§ DOCUMENT
★ ★ ★ ★ ★ ★ ★

Le Quotidien d’Oran, jeudi 29 septembre 2016
Akram Belkaïd, Paris
Mentir, raconter n’importe
quoi et se dire que cela ne peut que marcher… Mentir, balancer des bobards
aussi imposants qu’un porte-conteneurs et se dire que cela paie et que la
question n’est même pas de savoir si des gogos vont les gober ou non. Mentir,
et distordre les faits en se répétant, comme le fit Goebbels en son temps, que
plus le mensonge est gros, mieux il passe. Bienvenue donc dans le nouveau
siècle, celui de la « post-vérité », terme qui fait désormais fureur
et qui résume le désarroi des médias face à la déroute de la vérité.
La vérité, mais quelle
vérité, dira-t-on ? Contentons-nous de répondre qu’il s’agit déjà de celle
qui s’établit aisément. Un homme politique, prenons l’exemple de Donald Trump,
affirme devant des millions de téléspectateurs qu’il s’est opposé à la guerre
d’Irak en 2003. Les journalistes qui font encore correctement leur travail
vérifient et se rendent compte que c’est faux et que ce n’est qu’à partir de
2004 que l’homme à la houppe a commencé à critiquer l’invasion. Des articles
sont publiés, des éditoriaux fustigent ce nouveau manquement à l’éthique. Rien
n’y fait. Au pays où, nous-a-t-on toujours dit, mentir conduit à l’échafaud,
prendre des libertés avec la vérité devient rentable. Ce n’est pas nouveau. Restons
chez l’oncle Sam et souvenons-nous des mensonges de l’administration Bush à
propos des armes irakiennes de destruction massive. Point d’arsenal mais une
invasion, un pays, aujourd’hui encore, à feu et à sang, et un président menteur
tranquillement réélu en novembre 2004.

★ ★ ★ ★ ★ ★ ★

§ TÂCHE DEMANDÉE 1
D'après l'article sur la « post-vérité », comment les journalistes établissent-ils que Donald Trump ment au sujet de la guerre d'Irak ? Répondez en une à trois phrases.
§ TÂCHE DEMANDÉE 2
Recopiez à l'identique, s'il vous plaît, les lignes de la liste comprises entre celle qui contient « Screen dimensions: 1718x1075 » et celle qui contient « This screenshot has height=418, width=900. », ces deux lignes incluses.
Le document ci-dessus et la liste qui suit forment deux ensembles distincts.

§ DONNÉES À UTILISER
★ ★ ★ ★ ★ ★ ★

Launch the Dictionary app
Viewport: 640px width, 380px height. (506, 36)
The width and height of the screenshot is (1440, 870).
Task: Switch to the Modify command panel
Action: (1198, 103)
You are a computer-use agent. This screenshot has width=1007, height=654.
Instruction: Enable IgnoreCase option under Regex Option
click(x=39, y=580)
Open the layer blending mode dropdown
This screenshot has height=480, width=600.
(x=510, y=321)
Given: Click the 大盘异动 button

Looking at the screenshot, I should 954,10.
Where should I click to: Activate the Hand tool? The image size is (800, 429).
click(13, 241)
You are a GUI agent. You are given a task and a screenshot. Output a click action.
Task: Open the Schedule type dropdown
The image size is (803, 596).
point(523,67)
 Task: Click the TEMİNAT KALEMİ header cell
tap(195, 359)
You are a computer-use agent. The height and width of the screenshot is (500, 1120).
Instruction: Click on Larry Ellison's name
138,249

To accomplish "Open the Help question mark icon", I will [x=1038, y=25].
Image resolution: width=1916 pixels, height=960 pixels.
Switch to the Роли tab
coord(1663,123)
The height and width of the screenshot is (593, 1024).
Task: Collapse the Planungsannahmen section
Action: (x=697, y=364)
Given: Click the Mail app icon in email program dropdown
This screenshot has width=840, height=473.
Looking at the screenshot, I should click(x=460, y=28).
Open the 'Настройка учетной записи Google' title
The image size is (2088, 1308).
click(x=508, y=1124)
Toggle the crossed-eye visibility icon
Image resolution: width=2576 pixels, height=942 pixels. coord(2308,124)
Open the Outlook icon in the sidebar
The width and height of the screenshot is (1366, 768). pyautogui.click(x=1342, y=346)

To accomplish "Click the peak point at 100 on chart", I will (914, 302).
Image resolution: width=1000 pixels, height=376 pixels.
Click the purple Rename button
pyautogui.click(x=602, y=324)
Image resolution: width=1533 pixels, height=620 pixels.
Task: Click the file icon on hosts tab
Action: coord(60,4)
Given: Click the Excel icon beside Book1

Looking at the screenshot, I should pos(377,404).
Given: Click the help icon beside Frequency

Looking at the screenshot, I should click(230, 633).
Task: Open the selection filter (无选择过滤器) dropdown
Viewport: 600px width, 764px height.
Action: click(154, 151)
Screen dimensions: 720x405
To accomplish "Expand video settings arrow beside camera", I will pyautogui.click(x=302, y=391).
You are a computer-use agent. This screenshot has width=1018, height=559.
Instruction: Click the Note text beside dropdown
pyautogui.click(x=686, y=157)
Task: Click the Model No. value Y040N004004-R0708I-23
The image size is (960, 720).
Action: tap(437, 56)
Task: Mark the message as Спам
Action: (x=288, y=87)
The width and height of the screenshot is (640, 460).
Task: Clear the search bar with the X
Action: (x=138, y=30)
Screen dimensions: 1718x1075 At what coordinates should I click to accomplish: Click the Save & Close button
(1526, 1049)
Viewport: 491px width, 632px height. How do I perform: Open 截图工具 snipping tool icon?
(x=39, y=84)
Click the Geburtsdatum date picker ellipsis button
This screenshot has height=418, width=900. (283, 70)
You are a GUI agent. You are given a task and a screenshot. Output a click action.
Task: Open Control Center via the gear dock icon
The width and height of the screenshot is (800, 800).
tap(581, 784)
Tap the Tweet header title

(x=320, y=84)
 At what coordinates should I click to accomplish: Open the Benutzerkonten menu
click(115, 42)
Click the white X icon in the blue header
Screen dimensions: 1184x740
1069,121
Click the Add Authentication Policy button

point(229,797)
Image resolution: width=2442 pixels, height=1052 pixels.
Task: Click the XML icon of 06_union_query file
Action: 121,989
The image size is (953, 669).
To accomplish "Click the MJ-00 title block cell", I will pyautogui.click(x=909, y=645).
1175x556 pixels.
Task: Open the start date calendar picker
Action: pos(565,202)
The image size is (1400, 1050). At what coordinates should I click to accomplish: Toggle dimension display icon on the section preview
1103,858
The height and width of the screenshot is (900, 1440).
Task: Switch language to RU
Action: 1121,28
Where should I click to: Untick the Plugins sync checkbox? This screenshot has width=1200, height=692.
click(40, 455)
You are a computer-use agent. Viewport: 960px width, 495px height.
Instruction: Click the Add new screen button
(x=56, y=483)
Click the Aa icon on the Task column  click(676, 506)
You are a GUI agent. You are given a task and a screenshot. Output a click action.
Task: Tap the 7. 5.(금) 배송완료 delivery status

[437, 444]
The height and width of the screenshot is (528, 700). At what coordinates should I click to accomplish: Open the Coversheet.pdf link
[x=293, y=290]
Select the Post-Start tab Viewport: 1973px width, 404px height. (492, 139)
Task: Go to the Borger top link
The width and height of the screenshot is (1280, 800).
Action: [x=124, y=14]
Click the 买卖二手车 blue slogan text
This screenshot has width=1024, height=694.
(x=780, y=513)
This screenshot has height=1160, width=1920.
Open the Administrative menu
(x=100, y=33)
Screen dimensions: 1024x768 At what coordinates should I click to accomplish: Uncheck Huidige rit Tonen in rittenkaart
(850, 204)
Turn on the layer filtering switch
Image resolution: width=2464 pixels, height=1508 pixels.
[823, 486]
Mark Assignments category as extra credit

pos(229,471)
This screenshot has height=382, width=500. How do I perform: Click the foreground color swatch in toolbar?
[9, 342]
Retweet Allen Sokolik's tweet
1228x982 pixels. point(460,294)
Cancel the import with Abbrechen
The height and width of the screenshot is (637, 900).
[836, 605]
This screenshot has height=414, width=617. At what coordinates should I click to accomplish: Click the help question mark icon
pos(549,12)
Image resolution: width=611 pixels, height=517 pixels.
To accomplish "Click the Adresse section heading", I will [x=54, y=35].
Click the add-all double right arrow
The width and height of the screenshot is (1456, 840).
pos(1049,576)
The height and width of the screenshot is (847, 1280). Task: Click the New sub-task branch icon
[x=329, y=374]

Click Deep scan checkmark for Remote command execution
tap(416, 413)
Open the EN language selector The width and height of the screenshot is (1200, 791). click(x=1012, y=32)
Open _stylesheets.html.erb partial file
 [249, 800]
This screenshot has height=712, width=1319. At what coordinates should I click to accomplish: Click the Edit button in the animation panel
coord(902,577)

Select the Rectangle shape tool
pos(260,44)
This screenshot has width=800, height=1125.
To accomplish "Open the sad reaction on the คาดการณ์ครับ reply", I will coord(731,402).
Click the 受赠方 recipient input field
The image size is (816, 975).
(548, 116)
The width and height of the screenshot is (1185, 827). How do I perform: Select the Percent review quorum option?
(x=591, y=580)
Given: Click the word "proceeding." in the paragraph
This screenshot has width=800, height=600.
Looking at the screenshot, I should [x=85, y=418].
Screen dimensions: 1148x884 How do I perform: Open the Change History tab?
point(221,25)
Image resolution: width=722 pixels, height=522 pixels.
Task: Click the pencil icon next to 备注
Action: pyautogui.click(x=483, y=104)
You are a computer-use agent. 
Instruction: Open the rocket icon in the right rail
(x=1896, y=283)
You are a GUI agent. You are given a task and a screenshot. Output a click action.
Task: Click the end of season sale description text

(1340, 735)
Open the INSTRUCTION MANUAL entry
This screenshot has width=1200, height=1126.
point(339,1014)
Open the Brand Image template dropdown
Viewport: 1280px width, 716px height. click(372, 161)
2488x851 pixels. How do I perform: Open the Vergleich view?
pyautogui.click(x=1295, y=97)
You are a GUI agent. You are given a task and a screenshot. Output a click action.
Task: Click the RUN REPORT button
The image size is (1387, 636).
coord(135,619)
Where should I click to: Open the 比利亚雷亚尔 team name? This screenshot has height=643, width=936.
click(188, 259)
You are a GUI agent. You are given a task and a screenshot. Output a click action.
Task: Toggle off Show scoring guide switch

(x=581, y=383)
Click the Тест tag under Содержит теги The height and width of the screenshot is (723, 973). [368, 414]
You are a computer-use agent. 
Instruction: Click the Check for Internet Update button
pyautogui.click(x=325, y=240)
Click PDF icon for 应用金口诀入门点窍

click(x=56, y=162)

★ ★ ★ ★ ★ ★ ★

§ RÉSULTAT ATTENDU 1
Les journalistes vérifient son affirmation selon laquelle il s'est opposé à la guerre d'Irak en 2003. Ils constatent qu'elle est fausse, car il n'a commencé à critiquer l'invasion qu'à partir de 2004.

§ RÉSULTAT ATTENDU 2
Screen dimensions: 1718x1075 At what coordinates should I click to accomplish: Click the Save & Close button
(1526, 1049)
Viewport: 491px width, 632px height. How do I perform: Open 截图工具 snipping tool icon?
(x=39, y=84)
Click the Geburtsdatum date picker ellipsis button
This screenshot has height=418, width=900. (283, 70)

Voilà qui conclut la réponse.